A study from New York City describes an environmental survey of contamination with antibiotic-resistant Gram-negative bacteria on surfaces in the community. The authors hypothesise that resistant Gram-negatives could be carried by staff, patients and visitors beyond the confines of the hospital.
Almost 500 environemntal samples were collected from surfaces in the public areas of six hospitals and surrounding communities (<1 mile from the hospital) (443 samples), with a further surfaces from communities >1.5 miles from any hospital as a control (50 samples). A total of 70 GNR were identified (Figure), mostly fairly inoccousous species from a human disease viewpoint. However, some potential human pathogens were identified (Table).

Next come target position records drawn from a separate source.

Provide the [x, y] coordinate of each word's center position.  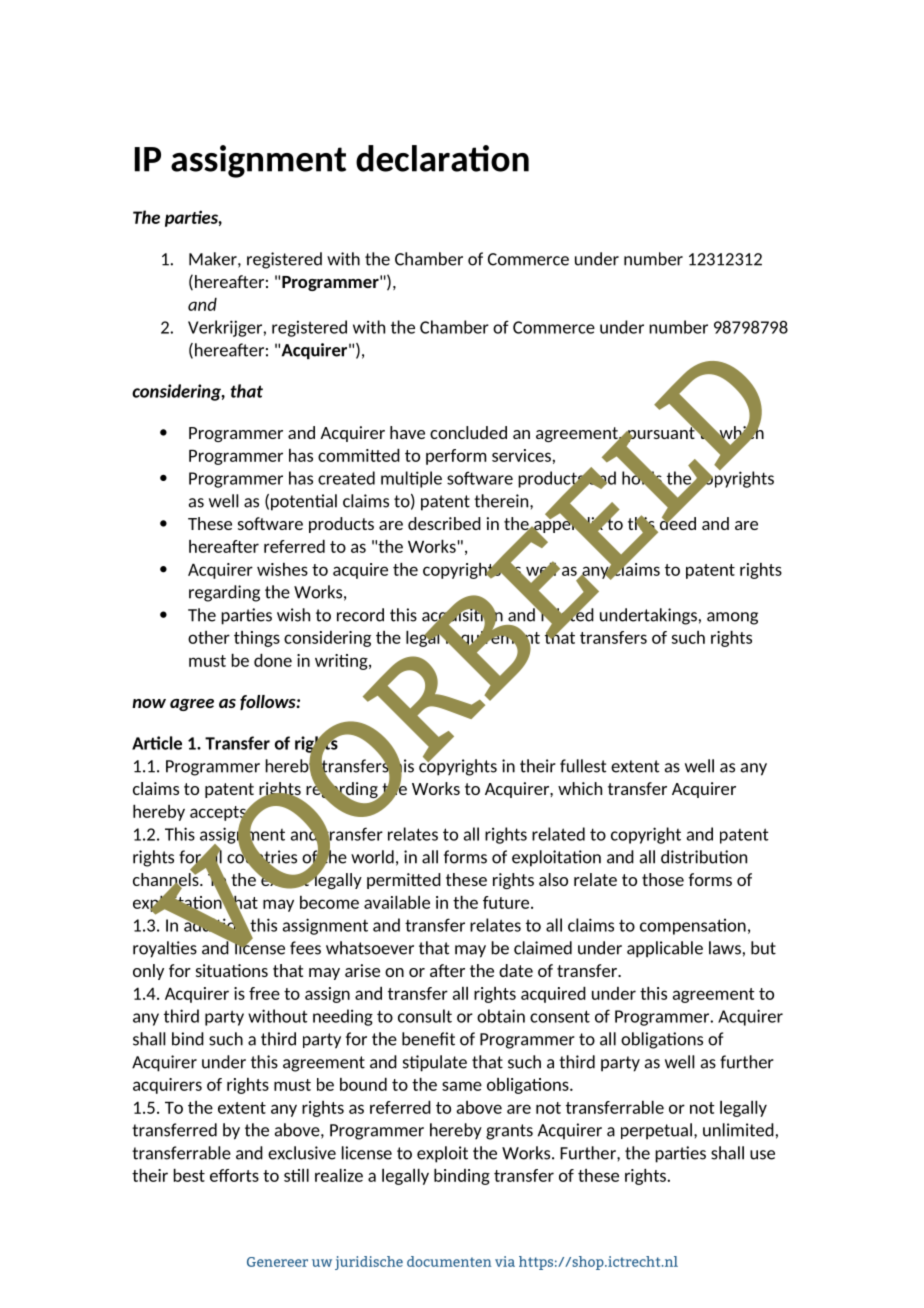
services [521, 455]
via [505, 1261]
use [762, 1155]
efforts [234, 1175]
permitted [404, 881]
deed [676, 524]
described [444, 523]
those [663, 879]
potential [304, 502]
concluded [468, 432]
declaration [442, 158]
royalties [165, 949]
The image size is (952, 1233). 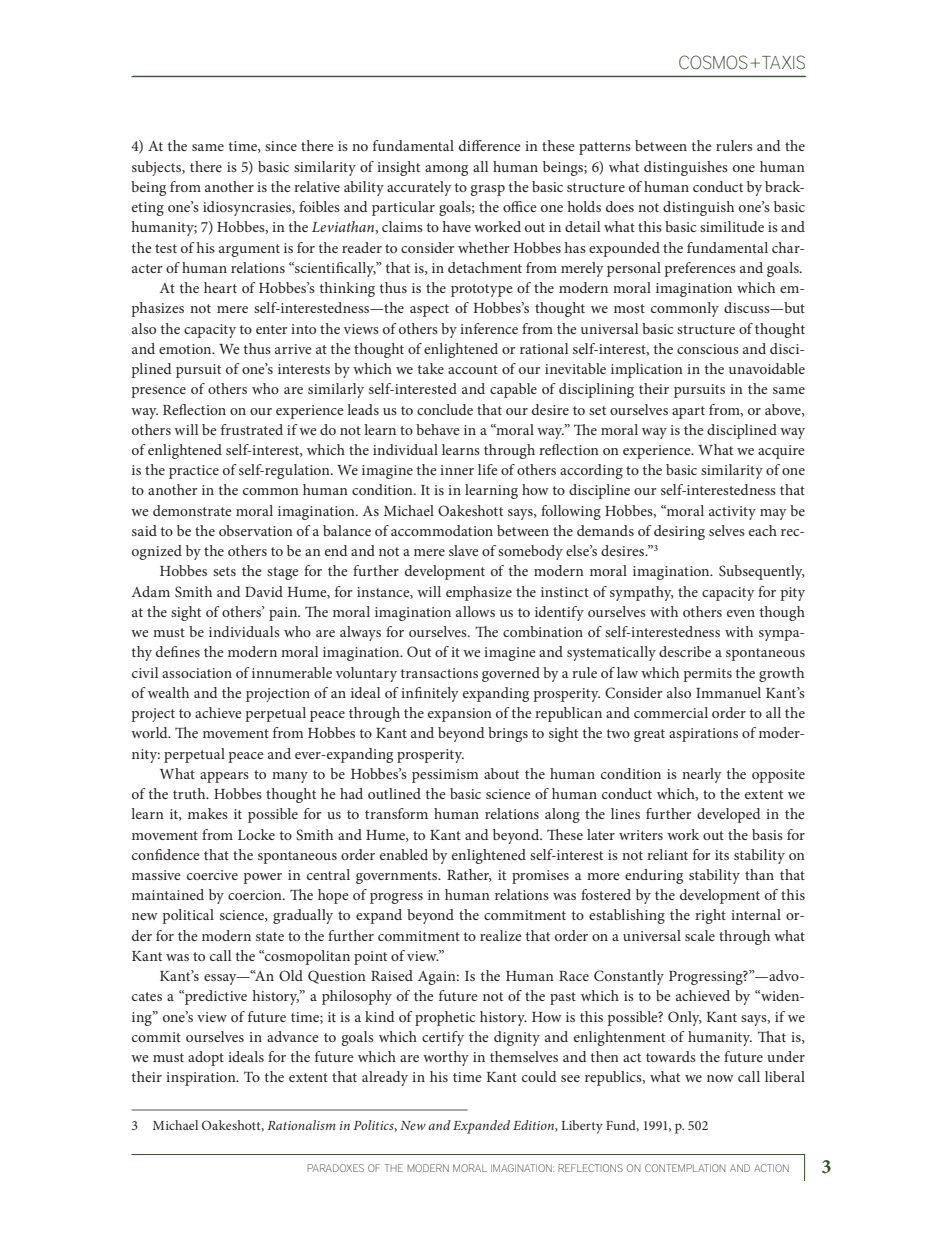 I want to click on Contemplation, so click(x=685, y=1168).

Table: potential human pathogens identified from surfaces in public areas of the hospital and surrounding community.
Some other important findings:
- All of the A. baumannii isolates were resistant to ceftazidime, and one was resistant to imipenem (i.e. carbapenem-resistant). Eleven of the 15 were clonally related to one another and to a patient isolate from one of the hospitals.
- One of the S. maltophilia isolates carried an integron-encoded VIM carbapenemase, which is potentially transmissible to other Gram-negative species (including Enterobacteriaceae).
- Each sample was cultured in an enrichment broth, and the broth was probed for the presence of a range of beta-lactamase genes (including ESBLs and carbapenemases). No beta-lactamases were detected (other than the S. maltophilia isolate). I suspect the picture would have been rather difference in New Dehli!
- Although the survey included both surfaces in public areas of hospitals and in the community, it seems that most of the A. baumannii were identified on surfaces in the community.
So, is it a surprise to see environmental contamination with antibiotic-resistant Gram-negatvies on touch-surfaces in the community? Not really, A. baumannii in particular can survive on surfaces for ages, and ‘mimics’ Gram-positive bacteria in terms of its environmental longevity (i.e. months / years). That said, I performed a similar study looking for MRSA on touch surfaces in the community in London, and didn’t find any. More importantly, do we need to do anything about this? As the authors state, A. baumannii can be virtually impossible to eliminate from hospital surfaces without resorting to hydrogen peroxide vapour. So is it time to roll hydrogen peroxide vapour into your local Pizza Hut? Clearly not. You’d hope that cleaning and disinfection protocols, which should deal with this sort of contamination, are already established in these public places, but it would be prudent to reinforce these basic hygienic practices. Also, I agree with the authors that these findings represent and opportunity for the promotion of hand hygiene in the community.
The authors use strong words to describe NYC as ‘plagued’ with resistant Gram-negative bacteria, and a ‘dismal failure to control A. baumannii.’ If this epidemic continues, we can expect to see the focus of the problem – and the target for our interventions – shift from the acute hospital setting to encompass the community.